■ Written task: Recast every line of the records below as a Markdown table with the columns "Row" and "Line", numbering the rows and skipping blank lines. Leave the pictures out of the table.

■ The input:
============

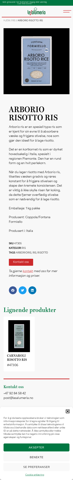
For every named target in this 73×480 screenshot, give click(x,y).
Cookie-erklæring (34, 475)
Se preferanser (36, 466)
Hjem (7, 21)
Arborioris (24, 253)
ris (34, 253)
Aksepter (36, 447)
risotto (42, 253)
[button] (67, 411)
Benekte (36, 457)
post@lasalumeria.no (18, 398)
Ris (14, 21)
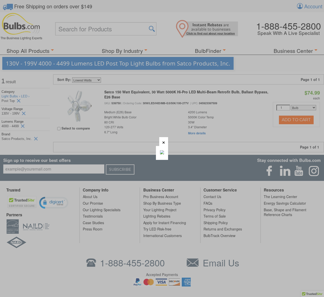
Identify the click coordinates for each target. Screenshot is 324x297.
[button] (163, 141)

============

■ Answer to the problem:
| Row | Line |
|---|---|
| 1 | For every named target in this 73×480 screenshot, give click(x,y). |
| 2 | Cookie-erklæring (34, 475) |
| 3 | Se preferanser (36, 466) |
| 4 | Hjem (7, 21) |
| 5 | Arborioris (24, 253) |
| 6 | ris (34, 253) |
| 7 | Aksepter (36, 447) |
| 8 | risotto (42, 253) |
| 9 | [button] (67, 411) |
| 10 | Benekte (36, 457) |
| 11 | post@lasalumeria.no (18, 398) |
| 12 | Ris (14, 21) |
| 13 | Identify the click coordinates for each target. Screenshot is 324x297. |
| 14 | [button] (163, 141) |